Смеясь и плача, я пустился бежать по улице, потом остановился, упал на колени, молил всех святых неведомо о чем… А время шло.
Всю ночь до утра я бродил по улицам, обезумев от радости, и повторял:
– Талантливо, значит, маленький шедевр, гениальная вещь. И десять крон!
Недели через две, как-то вечером, я ушел из дому.
Я снова сидел на кладбище и писал статью для одной из газет; я проработал до десяти, стало темнеть, скоро сторож должен был запереть ворота. Меня мучил голод, сильный голод. Тех десяти крон, к сожалению, хватило ненадолго; я уже не ел два, почти три дня и чувствовал слабость, мне было трудно даже водить карандашом по бумаге. В кармане у меня был сломанный перочинный ножик и связка ключей, но ни единой монетки.

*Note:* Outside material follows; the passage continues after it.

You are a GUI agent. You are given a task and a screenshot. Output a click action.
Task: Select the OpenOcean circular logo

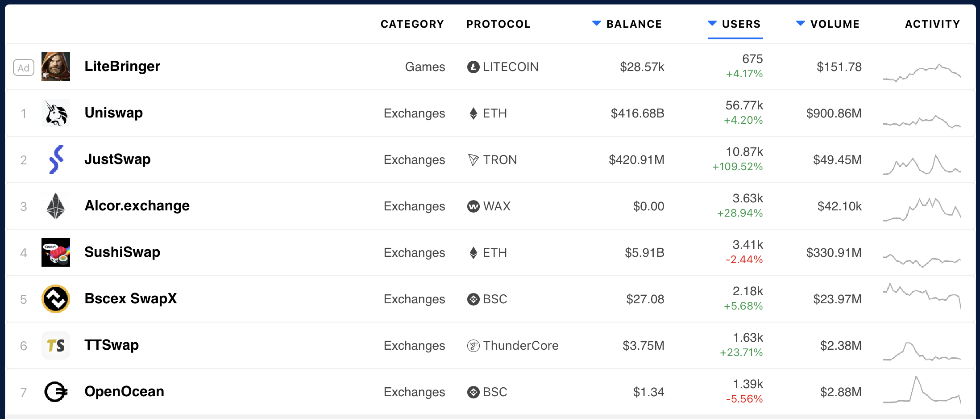(56, 392)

Так как кладбищенские ворота запирались, мне, конечно, следовало пойти домой; но из бессознательного страха перед своим жилищем, где было темно и пусто, перед заброшенной мастерской жестянщика, где мне в конце концов позволили ютиться до поры до времени, я поплелся куда глаза глядят, мимо ратуши, к набережной, и дальше, к вокзалу, где наконец сел на скамейку.

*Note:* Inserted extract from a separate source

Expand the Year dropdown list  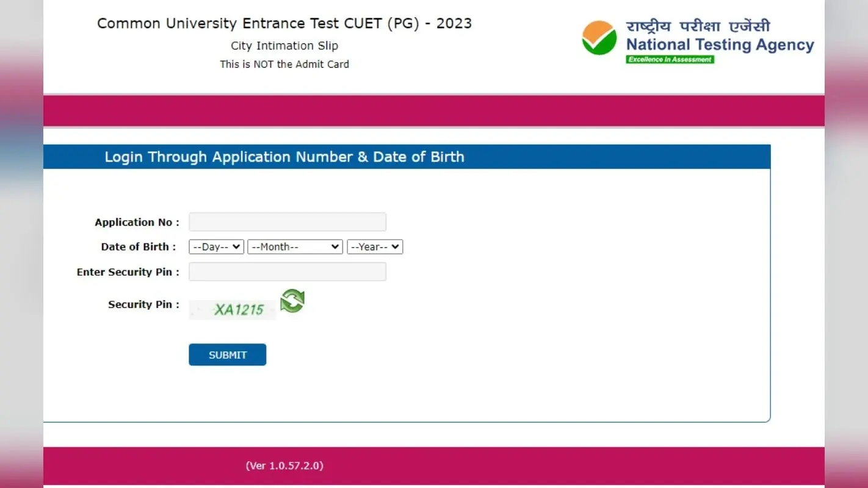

Черных мыслей вмиг как не бывало, я забыл все свои невзгоды, успокоенный зрелищем морской глади, такой безмятежной и чудесной в вечерних сумерках. По привычке я хотел перечитать то, что недавно написал, моему больному воображению это представлялось лучшим из моих сочинений. Я достал рукопись из кармана, поднес ее к самым глазам, чтобы лучше видеть, и перечитывал страницу за страницей. Наконец я устал и снова сунул бумаги в карман. Все было тихо; море отливало перламутровой синевой, вокруг с места на место порхали птички. Несколько поодаль расхаживал полицейский, а больше не видно было ни души, и вся гавань безмолвствовала.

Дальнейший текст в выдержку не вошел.